-------- Extracted records
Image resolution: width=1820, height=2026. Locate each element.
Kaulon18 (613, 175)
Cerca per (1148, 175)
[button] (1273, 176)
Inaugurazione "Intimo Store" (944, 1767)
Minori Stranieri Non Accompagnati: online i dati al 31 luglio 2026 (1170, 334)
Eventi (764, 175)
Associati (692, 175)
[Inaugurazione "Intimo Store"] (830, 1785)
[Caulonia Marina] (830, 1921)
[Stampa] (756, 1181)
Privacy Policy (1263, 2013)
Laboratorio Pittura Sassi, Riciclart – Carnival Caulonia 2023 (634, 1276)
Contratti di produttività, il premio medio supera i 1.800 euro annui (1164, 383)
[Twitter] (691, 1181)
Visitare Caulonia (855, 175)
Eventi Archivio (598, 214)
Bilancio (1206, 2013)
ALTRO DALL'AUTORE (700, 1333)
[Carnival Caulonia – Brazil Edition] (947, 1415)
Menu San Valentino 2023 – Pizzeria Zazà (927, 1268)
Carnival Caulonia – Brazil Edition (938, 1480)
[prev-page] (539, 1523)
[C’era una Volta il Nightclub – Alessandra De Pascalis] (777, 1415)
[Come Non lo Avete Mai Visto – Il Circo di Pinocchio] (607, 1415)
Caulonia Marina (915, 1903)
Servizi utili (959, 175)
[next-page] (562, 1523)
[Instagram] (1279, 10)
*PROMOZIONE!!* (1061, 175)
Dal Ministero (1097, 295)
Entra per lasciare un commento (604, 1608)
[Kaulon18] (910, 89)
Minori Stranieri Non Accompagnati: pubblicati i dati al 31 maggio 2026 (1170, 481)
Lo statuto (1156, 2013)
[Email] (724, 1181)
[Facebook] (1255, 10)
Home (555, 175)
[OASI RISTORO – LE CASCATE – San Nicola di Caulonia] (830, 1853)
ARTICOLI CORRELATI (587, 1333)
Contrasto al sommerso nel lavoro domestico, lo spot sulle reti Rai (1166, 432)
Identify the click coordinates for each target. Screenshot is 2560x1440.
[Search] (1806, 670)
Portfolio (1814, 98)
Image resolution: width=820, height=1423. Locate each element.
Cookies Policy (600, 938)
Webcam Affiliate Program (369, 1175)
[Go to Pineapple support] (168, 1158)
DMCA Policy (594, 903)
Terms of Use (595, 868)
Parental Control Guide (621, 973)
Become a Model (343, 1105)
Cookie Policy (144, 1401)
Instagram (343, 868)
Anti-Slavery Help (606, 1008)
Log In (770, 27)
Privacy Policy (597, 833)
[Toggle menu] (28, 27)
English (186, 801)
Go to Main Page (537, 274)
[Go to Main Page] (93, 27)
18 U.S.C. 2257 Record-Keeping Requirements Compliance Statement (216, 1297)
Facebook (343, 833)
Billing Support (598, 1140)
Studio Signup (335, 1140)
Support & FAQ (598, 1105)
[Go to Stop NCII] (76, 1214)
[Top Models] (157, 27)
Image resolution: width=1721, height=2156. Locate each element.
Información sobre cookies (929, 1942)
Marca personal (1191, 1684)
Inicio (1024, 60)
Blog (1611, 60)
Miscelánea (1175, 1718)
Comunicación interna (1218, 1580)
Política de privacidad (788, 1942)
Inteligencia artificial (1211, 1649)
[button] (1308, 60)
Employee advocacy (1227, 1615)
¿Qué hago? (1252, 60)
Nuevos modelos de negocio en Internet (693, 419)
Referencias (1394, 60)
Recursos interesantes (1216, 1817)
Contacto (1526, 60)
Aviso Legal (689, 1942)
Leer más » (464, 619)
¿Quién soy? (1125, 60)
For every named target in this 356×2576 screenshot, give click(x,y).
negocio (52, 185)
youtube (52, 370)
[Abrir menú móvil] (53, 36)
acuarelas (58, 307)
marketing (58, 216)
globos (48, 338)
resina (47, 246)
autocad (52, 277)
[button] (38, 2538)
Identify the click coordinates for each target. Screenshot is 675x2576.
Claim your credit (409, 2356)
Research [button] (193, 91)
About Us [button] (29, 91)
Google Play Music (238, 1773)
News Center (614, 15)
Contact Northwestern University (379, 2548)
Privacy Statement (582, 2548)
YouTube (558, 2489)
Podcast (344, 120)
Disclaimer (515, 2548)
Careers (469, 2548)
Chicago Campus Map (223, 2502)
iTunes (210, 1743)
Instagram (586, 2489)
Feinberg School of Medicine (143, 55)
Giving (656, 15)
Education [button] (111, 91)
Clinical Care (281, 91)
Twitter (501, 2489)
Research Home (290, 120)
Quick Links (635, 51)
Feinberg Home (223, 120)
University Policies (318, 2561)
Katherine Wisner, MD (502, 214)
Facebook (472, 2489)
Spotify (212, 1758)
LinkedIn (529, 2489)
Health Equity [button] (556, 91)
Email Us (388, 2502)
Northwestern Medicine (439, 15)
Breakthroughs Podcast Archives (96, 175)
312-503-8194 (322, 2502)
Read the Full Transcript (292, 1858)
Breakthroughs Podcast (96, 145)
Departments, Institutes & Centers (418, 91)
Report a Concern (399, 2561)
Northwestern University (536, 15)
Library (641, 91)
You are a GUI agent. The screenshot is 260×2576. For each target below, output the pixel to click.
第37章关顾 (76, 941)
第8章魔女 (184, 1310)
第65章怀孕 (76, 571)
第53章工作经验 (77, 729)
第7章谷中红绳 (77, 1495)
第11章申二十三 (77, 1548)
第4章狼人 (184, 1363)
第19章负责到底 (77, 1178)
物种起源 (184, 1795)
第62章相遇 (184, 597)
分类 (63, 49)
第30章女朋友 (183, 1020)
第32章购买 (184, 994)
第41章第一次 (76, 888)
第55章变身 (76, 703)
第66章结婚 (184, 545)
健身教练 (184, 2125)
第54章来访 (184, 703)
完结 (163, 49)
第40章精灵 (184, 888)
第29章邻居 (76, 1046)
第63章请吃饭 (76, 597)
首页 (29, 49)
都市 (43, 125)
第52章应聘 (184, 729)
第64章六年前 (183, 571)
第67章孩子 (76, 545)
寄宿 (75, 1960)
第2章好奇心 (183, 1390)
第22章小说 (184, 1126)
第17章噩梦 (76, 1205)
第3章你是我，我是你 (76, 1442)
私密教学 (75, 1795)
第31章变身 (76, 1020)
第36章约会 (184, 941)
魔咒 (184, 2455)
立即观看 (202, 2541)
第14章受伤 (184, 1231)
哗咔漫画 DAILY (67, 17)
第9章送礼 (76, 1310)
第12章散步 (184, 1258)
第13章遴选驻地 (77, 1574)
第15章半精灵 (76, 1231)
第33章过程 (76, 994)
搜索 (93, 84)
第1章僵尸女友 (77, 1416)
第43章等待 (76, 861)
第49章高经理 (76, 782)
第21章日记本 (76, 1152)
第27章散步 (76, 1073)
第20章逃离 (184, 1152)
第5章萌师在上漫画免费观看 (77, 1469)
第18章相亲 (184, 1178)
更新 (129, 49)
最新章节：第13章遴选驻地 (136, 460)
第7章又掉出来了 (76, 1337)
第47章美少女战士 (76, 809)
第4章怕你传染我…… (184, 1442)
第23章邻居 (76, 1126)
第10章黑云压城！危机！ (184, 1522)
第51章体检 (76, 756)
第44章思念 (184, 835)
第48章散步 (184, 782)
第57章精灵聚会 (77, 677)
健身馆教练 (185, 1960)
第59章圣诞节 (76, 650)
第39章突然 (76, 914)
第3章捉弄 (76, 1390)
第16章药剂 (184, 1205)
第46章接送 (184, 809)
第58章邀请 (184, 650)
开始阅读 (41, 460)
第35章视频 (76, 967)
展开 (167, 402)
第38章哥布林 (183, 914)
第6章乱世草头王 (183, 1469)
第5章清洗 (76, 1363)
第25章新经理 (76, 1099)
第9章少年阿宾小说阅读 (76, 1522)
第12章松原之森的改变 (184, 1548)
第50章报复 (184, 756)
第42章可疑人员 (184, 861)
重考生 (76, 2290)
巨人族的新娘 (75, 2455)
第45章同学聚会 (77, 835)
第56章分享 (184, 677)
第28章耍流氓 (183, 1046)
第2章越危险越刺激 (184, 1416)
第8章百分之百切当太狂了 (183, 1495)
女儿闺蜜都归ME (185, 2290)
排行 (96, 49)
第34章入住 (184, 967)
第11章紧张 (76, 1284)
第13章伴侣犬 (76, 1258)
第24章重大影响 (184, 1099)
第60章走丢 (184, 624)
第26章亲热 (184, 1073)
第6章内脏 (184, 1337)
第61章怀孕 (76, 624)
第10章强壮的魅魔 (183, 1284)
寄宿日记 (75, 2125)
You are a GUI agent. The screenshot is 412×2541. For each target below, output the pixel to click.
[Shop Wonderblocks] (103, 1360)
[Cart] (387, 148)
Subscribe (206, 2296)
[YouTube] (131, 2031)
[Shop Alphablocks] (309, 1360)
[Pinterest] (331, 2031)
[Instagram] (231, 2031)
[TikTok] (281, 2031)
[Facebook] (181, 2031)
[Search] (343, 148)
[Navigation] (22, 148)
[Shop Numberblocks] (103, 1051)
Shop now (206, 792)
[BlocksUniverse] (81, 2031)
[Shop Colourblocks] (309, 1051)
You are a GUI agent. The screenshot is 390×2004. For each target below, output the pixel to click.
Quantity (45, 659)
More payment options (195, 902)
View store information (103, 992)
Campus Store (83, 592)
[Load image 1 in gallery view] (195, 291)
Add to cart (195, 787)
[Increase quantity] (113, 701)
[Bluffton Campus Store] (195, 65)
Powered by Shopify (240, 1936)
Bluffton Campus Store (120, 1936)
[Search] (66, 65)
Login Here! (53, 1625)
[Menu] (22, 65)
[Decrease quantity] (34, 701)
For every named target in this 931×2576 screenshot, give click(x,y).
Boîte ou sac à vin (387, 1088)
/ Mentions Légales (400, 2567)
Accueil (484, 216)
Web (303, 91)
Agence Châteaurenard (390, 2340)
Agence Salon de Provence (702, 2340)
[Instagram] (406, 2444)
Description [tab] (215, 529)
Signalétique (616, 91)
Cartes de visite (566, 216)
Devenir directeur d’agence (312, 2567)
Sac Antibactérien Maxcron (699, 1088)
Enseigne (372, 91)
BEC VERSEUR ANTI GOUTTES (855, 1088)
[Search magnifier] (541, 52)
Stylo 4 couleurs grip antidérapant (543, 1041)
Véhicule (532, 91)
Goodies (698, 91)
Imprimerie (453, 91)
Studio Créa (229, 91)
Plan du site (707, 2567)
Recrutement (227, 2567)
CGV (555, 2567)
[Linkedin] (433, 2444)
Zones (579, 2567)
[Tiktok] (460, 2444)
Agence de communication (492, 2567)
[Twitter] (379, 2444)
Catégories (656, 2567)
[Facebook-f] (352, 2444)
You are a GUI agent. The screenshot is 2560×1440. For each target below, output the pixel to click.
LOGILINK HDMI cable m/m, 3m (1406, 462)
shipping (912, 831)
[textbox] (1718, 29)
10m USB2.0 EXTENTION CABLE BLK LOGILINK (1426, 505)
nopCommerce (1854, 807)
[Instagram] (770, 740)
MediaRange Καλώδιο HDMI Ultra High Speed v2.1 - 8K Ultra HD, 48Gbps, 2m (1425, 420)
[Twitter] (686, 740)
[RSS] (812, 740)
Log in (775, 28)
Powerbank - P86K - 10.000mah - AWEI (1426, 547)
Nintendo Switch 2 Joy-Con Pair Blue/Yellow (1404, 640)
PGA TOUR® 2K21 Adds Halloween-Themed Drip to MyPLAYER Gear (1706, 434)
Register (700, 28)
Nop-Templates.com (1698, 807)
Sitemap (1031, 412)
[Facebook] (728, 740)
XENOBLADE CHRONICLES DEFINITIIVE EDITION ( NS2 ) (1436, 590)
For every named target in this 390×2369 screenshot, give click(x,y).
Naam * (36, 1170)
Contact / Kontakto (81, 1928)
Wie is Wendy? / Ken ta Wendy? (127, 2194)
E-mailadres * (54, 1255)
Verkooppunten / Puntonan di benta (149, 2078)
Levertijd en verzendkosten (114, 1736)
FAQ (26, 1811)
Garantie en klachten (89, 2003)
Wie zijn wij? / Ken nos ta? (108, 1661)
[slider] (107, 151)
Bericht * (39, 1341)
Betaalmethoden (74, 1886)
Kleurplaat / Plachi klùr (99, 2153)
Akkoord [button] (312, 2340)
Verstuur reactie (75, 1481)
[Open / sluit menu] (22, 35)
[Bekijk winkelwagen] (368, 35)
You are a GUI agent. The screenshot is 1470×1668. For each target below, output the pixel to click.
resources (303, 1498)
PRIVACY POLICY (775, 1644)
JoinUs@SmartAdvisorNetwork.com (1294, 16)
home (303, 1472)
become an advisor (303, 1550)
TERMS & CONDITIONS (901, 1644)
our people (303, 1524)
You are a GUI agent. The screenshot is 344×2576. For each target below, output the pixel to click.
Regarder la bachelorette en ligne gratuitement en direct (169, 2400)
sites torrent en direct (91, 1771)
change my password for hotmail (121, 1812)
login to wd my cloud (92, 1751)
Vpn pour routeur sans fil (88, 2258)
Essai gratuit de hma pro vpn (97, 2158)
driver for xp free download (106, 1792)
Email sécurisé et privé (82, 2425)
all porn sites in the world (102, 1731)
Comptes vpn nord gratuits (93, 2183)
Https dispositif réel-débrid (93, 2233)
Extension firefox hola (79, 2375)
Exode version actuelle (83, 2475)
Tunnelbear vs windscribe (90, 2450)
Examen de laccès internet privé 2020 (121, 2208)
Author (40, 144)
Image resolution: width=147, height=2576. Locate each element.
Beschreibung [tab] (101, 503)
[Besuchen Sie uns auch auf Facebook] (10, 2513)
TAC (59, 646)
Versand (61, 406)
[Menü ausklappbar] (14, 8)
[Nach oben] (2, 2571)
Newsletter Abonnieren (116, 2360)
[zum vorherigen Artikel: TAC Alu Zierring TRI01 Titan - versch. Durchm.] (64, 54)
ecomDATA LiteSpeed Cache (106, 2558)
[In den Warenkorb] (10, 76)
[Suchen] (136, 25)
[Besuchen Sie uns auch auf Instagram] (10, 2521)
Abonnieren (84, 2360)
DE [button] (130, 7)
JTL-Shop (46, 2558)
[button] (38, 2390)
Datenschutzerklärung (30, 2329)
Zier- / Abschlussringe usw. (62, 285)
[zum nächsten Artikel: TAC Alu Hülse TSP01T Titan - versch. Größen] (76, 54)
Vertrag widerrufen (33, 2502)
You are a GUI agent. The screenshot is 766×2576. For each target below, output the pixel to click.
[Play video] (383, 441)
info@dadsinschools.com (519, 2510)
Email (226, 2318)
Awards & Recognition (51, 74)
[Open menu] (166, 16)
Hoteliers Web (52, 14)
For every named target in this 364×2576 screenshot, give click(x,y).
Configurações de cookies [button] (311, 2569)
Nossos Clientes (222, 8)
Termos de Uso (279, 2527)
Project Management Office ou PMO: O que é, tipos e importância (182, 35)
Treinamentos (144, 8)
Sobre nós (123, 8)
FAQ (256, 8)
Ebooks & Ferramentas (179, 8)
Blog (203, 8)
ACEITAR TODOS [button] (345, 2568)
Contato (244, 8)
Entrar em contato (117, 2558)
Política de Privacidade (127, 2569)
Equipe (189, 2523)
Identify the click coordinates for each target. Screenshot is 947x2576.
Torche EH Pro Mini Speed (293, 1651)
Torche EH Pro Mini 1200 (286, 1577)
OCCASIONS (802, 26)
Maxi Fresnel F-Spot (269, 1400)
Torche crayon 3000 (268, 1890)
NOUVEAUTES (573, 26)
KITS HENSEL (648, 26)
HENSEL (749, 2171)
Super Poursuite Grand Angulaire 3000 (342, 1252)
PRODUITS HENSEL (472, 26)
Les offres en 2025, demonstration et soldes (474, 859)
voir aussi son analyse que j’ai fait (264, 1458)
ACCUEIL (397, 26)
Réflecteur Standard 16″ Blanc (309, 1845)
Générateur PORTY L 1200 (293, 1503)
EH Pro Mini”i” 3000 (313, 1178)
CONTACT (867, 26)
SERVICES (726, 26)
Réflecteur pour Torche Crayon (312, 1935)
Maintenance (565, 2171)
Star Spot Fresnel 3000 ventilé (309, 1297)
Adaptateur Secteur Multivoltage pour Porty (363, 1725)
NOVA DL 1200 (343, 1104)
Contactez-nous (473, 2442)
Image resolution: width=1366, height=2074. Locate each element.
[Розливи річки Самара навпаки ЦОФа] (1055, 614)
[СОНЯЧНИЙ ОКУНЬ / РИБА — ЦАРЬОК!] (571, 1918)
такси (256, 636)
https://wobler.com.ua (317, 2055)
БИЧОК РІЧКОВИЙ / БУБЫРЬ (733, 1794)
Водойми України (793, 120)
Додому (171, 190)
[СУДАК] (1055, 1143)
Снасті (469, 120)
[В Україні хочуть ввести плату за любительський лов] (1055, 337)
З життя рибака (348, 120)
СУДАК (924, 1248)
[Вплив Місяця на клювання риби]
----------------
Exercise directions - Starting with the first line of the entries, transcribe every line up to and including the one with "Laboratorio Pittura Sassi, Riciclart".

Task result -
Image resolution: width=1820, height=2026. Locate each element.
Kaulon18 (613, 175)
Cerca per (1148, 175)
[button] (1273, 176)
Inaugurazione "Intimo Store" (944, 1767)
Minori Stranieri Non Accompagnati: online i dati al 31 luglio 2026 (1170, 334)
Eventi (764, 175)
Associati (692, 175)
[Inaugurazione "Intimo Store"] (830, 1785)
[Caulonia Marina] (830, 1921)
[Stampa] (756, 1181)
Privacy Policy (1263, 2013)
Laboratorio Pittura Sassi, Riciclart – Carnival Caulonia 2023 (634, 1276)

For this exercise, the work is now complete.